Schließlich hat das Verwaltungsgericht, kommt es zur Auffassung, dass in seinem Beurteilungszeitraum noch kein ausreichend langes Wohlverhalten des Verleihungswerbers seit einem relevanten Fehlverhalten vorliegt und somit zum Entscheidungszeitpunkt eine negative Gefährdungsprognose vorzunehmen ist, diese Entscheidung auch dahingehend zu begründen, warum ein (zumindest mehrjähriger) Wohlverhaltenszeitraum nicht ausreichend ist. Eine solche Begründung bedingt grundsätzlich (ungeachtet möglicher Ausnahmen im Einzelfall) eine gewisse Vorstellung von einem ausreichenden und damit angemessenen Wohlverhaltenszeitraum, auch um dem Verleihungswerber jene Orientierung zu geben, die in rechtsstaatlichen Verfahren in solchen Konstellationen mit angelegt ist.

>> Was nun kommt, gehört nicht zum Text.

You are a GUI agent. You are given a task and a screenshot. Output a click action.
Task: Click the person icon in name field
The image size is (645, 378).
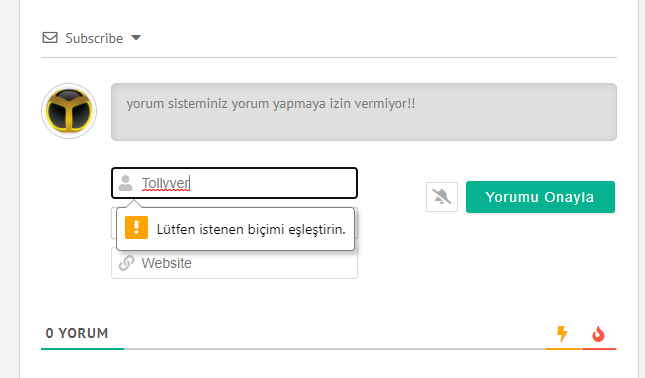(125, 183)
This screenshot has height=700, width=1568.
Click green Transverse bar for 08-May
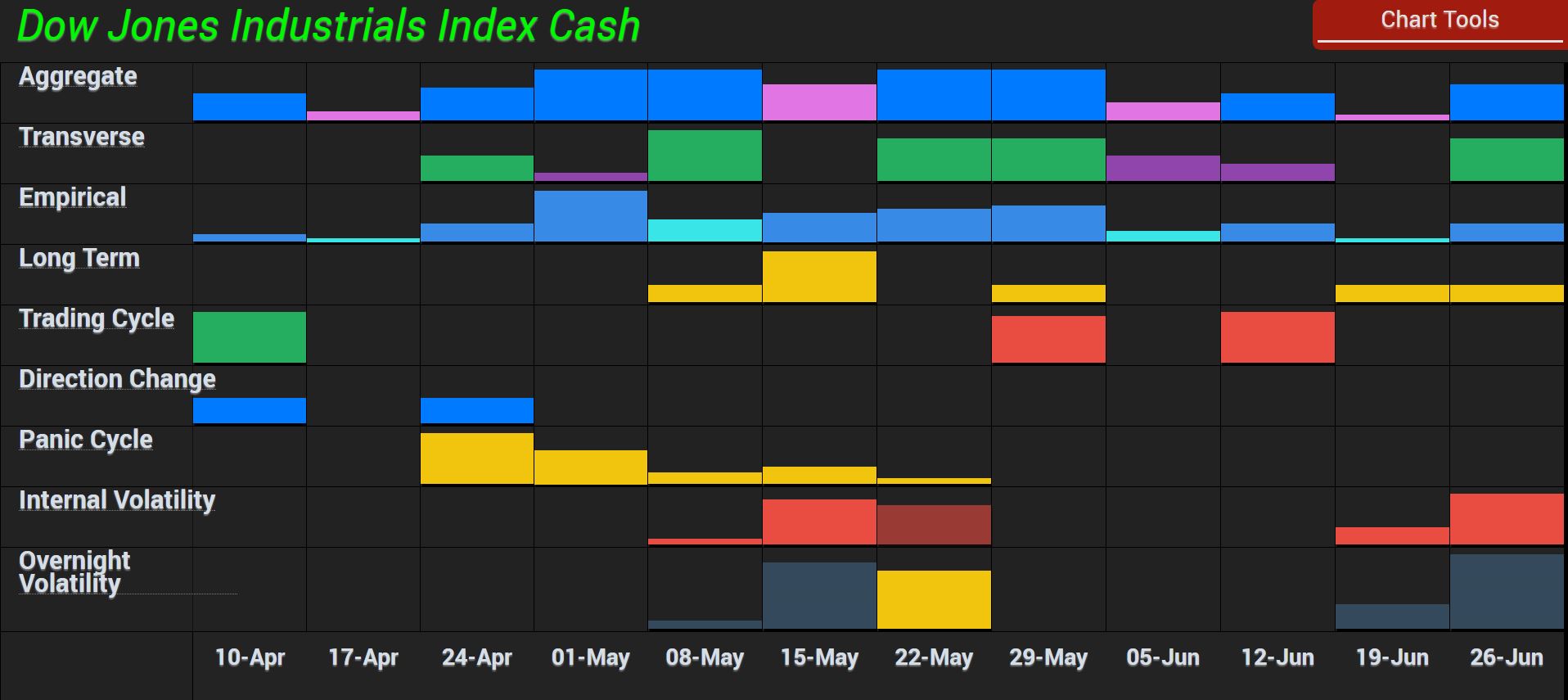[x=705, y=155]
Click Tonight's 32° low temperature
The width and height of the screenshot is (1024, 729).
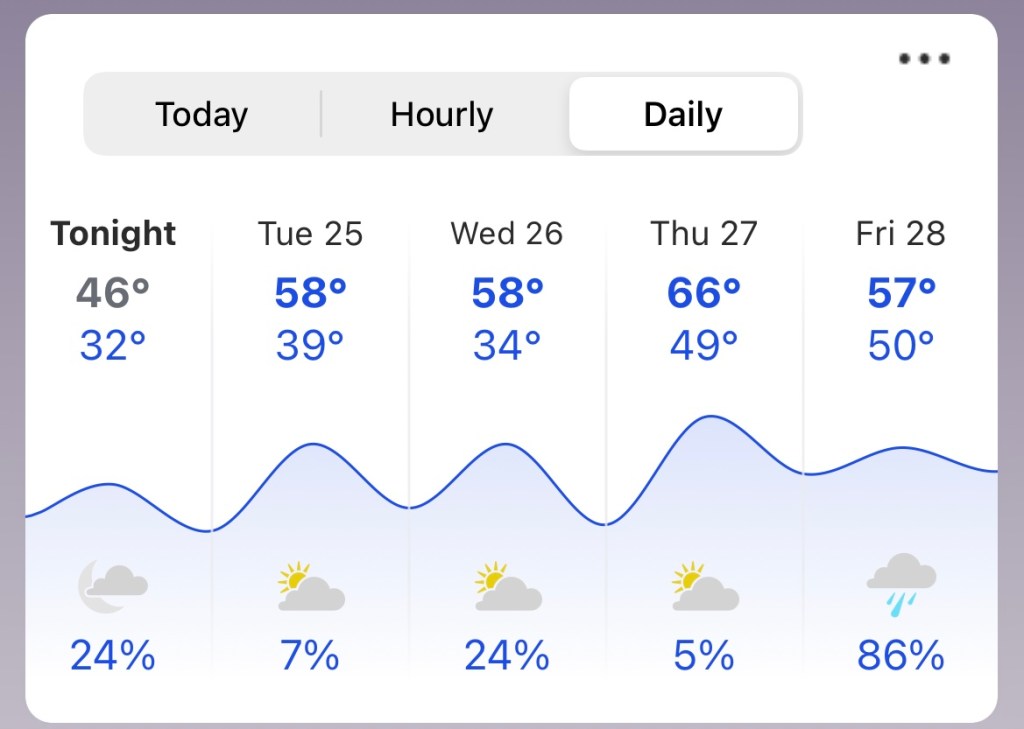[x=113, y=346]
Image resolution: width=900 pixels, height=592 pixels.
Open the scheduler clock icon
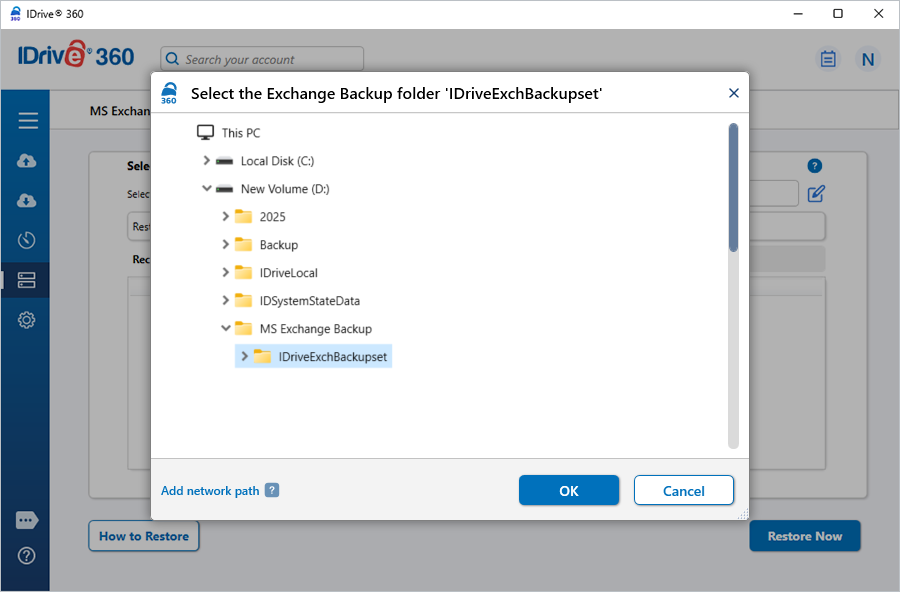point(27,240)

Das LVwG begründet seine negative Prognoseentscheidung gemäß §10 Abs1 Z6 zweiter Tatbestand StbG mit Blick auf das (frühere) Verhalten des Beschwerdeführers, das insbesondere zur, wenn auch mittlerweile getilgten, strafgerichtlichen Verurteilung wegen des Verbrechens der absichtlichen schweren Körperverletzung (im Zusammenwirken mit anderen Tätern) geführt hat, folgendermaßen: Es hält dem Beschwerdeführer zunächst zugute, dass er in den darauffolgenden zehn Jahren strafrechtlich nicht mehr in Erscheinung getreten ist, sodass diese Zeitspanne grundsätzlich als Wohlverhaltenszeitraum gewertet werden könne. Allerdings habe der Beschwerdeführer als Lenker von Kraftfahrzeugen in diesem Zeitraum drei Verwaltungsübertretungen (Abstandsunterschreitung gemäß §18 Abs1 StVO, Abstellen eines Fahrzeuges im Halte- und Parkverbot sowie eine Überschreitung der höchstzulässigen Geschwindigkeit) begangen, wobei die letzte Verwaltungsübertretung aus dem Jahr 2021 stamme. Der gravierenden Unterschreitung des erforderlichen Sicherheitsabstandes und der erheblichen Überschreitung der zulässigen Geschwindigkeit sei ein erheblicher Unrechtsgehalt beizumessen. Daraus zieht das LVwG den Schluss, dass der Beschwerdeführer "derzeit aber noch nicht Gewähr dafür bietet, dass er keine Gefahr für die öffentliche Ruhe, Ordnung und Sicherheit darstellt, und damit der Versagungsgrund des §10 Abs1 Z6 StbG verwirklicht ist".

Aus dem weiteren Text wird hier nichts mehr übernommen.